Bu anlamda ABD"nin, seçimler yaklaşırken savaş tam tamları çaldığı bir zamanda ve Dünyayı ve Arap dünyasını bir savaşa razı etmesi pek mümkün gözükmese de İran Cumhurbaşkanının bölgenin etkin bir gücü olmaya başlayan Türkiye ile yakınlaşma çabaları zor olsa da mümkün gözükebilir. Bu ziyaretin Gürcistan"ın Güney Osetya"yı işgalinin hemen ardına denk gelmesi, Gürcistan"ın ABD"ye güvenip böyle bir işe kalkışması ama beklenen yardımın ABD"den gelmemesi, Rusya"nın müdahalesine sessiz kalması oldukça düşündürücü geliyor bana. Acaba ABD, Rusya"nın müdahalesine sesiz kalarak, Rusya ile sıcak ilişkiler kuran İran"ın olası bir ABD müdahalesine sessiz kalması planmış olabilir mi? Yani ABD, bir yandan bizim müttefikimiz olmaya aday Gürcistan"a sen engel oldun sesimizi çıkarmadık, sen de nükleer gelişmesini durdurmayan İran"a müdahalemize, karışma demeye getirmiş olabilir. Zira İran, Rusya için çok önemli bir ülke.
ABD şimdilik İran"a müdahale etmese bile İran"ı olabildiğince yalnızlaştırma politikasına sürat vereceği kesin. Türkiye"nin AKP iktidarı döneminde bölge siyasetinde zaman zaman etkin bir rol üstlendiği muhakkak, ancak ABD"nin Türkiye"nin desteği olmadan İran"a saldırması problemli gözüküyor. Bu açıdan ABD, Türkiye"nin İran"la yakınlaşmasını rahatsız edici bulduğu bir gerçek ancak Türkiye etkin denge siyaseti ile hem ABD"nin hem de İran"ın dengeli davranmasını pekâlâ sağlayabilir ve orta doğuda yeni bir savaşa izin vermeyebilir. İşte bu ziyareti de İran"ın Türkiye ye verdiği önemi ve siyasi olarak etkinliğini bilmesine bağlayabiliriz.

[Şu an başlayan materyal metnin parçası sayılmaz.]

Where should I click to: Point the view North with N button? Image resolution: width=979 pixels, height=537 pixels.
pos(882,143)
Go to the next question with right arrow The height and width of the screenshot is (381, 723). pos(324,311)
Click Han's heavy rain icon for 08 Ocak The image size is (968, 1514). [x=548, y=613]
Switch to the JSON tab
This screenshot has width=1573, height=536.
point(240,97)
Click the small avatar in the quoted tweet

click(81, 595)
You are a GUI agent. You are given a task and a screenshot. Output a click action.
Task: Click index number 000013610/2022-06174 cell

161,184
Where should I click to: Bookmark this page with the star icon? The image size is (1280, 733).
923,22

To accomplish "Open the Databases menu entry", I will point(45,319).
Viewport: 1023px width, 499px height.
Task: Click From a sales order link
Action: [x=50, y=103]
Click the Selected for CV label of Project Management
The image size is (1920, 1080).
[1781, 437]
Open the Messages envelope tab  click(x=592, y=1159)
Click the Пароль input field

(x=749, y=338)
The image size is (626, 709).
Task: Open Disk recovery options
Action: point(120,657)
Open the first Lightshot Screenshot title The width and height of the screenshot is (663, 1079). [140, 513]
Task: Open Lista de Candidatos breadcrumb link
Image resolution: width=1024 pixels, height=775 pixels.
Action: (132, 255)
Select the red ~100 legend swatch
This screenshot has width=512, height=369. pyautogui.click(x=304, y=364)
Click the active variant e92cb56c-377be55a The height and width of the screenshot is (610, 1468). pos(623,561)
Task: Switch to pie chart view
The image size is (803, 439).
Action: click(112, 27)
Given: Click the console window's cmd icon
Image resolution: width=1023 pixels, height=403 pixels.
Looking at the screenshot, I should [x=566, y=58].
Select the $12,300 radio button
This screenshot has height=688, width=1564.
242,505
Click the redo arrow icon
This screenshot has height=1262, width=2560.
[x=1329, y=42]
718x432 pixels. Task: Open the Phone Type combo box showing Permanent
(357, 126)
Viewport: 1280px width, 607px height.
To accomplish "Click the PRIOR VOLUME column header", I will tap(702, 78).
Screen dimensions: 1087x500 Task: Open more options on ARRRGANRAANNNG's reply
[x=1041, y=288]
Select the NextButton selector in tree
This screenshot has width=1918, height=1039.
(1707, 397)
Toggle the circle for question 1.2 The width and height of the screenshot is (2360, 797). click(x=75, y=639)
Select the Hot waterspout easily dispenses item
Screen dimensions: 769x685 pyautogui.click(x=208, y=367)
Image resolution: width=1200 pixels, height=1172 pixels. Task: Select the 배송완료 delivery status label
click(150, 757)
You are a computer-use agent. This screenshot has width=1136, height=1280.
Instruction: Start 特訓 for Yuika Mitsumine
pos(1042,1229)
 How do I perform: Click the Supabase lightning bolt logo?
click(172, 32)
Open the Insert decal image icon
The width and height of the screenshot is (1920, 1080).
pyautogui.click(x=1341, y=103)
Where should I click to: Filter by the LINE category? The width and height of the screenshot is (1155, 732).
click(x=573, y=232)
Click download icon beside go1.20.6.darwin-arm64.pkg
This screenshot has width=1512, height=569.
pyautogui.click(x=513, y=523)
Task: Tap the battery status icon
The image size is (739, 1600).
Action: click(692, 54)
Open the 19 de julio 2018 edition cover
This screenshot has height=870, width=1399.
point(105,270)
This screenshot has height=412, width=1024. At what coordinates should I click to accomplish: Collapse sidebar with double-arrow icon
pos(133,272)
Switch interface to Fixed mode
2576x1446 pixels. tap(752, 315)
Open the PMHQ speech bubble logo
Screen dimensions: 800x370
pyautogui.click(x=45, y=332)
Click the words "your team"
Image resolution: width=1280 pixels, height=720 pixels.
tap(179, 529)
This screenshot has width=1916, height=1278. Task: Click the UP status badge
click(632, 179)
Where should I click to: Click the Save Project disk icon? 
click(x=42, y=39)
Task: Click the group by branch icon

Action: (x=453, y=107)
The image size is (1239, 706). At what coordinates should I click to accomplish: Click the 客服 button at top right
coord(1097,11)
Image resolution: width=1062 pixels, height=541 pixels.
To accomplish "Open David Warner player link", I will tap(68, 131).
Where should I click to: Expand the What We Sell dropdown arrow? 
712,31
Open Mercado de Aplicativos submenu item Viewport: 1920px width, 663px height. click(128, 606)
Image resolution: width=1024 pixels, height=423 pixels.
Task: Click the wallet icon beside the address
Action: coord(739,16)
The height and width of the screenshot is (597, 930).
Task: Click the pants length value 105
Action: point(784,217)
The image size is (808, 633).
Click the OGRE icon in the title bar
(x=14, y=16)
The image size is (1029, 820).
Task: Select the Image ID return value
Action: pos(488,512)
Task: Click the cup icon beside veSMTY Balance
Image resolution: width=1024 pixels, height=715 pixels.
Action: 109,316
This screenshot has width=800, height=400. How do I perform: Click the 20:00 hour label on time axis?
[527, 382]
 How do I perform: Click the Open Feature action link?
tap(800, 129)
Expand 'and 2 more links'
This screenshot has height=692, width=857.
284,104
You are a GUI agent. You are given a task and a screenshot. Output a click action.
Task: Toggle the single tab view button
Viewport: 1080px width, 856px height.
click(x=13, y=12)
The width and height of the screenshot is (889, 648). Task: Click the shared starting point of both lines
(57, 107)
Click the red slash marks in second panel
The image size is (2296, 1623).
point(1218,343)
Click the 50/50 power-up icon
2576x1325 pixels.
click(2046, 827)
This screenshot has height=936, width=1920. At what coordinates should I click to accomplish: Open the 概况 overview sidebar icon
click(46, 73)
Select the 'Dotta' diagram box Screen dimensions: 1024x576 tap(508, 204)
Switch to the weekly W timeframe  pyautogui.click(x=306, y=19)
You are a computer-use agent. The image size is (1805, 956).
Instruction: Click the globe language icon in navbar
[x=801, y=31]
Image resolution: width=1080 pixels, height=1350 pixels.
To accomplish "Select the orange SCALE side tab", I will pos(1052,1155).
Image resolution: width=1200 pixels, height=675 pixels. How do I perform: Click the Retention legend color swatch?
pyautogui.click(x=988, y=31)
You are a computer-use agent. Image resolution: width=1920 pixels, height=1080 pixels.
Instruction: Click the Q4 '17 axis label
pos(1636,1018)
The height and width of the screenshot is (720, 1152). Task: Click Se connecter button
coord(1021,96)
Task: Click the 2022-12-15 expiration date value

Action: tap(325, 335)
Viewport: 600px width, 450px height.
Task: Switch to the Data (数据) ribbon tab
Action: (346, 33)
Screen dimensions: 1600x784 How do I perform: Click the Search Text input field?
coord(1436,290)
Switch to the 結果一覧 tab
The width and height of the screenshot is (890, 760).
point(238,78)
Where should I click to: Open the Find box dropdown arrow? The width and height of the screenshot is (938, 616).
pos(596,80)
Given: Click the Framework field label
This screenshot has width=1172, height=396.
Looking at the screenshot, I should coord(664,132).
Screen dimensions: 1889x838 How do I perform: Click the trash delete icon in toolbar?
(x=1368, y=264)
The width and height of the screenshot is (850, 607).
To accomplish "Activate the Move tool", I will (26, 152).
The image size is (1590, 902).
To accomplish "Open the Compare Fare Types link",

Son olarak Türkiye, yanı başında siyasi iradesi zayıflamış ve yeni sorunlara gebe bir ülke Irak dururken, yine yanı başında başka bir siyasi iradesi zayıflamış bir ülkeyle baş başa kalmak ve ABD"nin İran"a müdahalesine rıza göstermek tarihi bir hata olur. Tarih bir hatırlatmadan ibarettir anlayana.